Here is what I got out of it.
A necessary explanatory digression beforehand though: I will make very bold statements below, not because I normally write in bold statements, although I do sometimes, but because this seems to be the thing to do. Simon Anholt – an independent policy advisor – was one of the speakers closing the conference. He missed the first day, but still had very strong opinions on how good and useful the conference was or was not; he decided to make some provocative remarks, summing up it all up in seven bold statements; and then left abruptly because he had a plane to catch. Now, if I thought that communications is all propaganda (statement number 2) and that the EU is behaving as a corporation (statement number 7) the least I would do at an EU communications conference is to allow the ones I am accusing of being redundant or even fascist (statement number 1: branding is fascism) to defend themselves and rebut my rather simplistic statements. The most amazing thing for me was that the participants, in some sort of self-flagellation, seem to be enthusiastic about what Anholt was saying and cheerfully tweeted these statements like there was no tomorrow. And perhaps, just perhaps, Anholt used short and bold statements exactly because they were so easily twittable. Which in turn slightly contradicts his own anti-branding, anti PR, anti-gimmicks preaching. But hey, it seemed to work for him so will try it out myself. End of explanatory digression…Here we go:
Bold statement 1: communicating Europe is a bitch.
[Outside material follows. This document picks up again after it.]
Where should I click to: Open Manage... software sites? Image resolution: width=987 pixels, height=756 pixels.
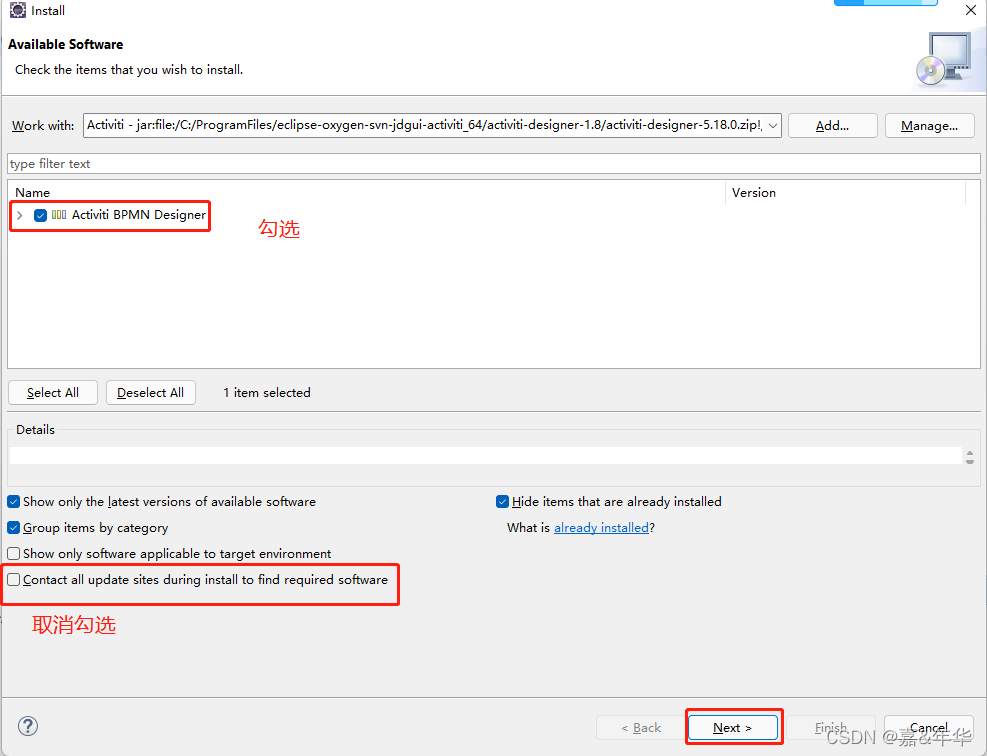coord(929,126)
Bold – well actually….more like, obvious – statement 2: when you are surrounded by comms people, there is no need to keep on stressing the importance of communications.
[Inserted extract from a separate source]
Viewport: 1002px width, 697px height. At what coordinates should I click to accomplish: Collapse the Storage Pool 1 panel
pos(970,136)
Bold (eh-mm..) statement 3: the great thing about this type of conferences is that you meet an incredible variety of people that work in your field; you feel energised after it and you have lots of things to think about.
Bold (eh-mm again…) statement 4: the terrible thing about this type of conferences is that you meet an incredible variety of people that work in your field; you feel slightly depressed after it and you think that probably you should consider another profession.
Bold statement 5: there should be more risk taking in public communications, as there is in corporate communications.
Bold statement 6: Evaluation in communications is great and important but not easy. What are the metrics and who is going to evaluate the evaluators?
Bold statement 7: communicating Europe is a bitch but somebody’s got to do it because we have the European elections in less than 9 months.
PS: I apologise if I have not stuck to the stylistic requirements as specified in the fascinating Interinstitutional Style Guide on display at the conference (276 pages: how is that for Twitter-friendly communications?)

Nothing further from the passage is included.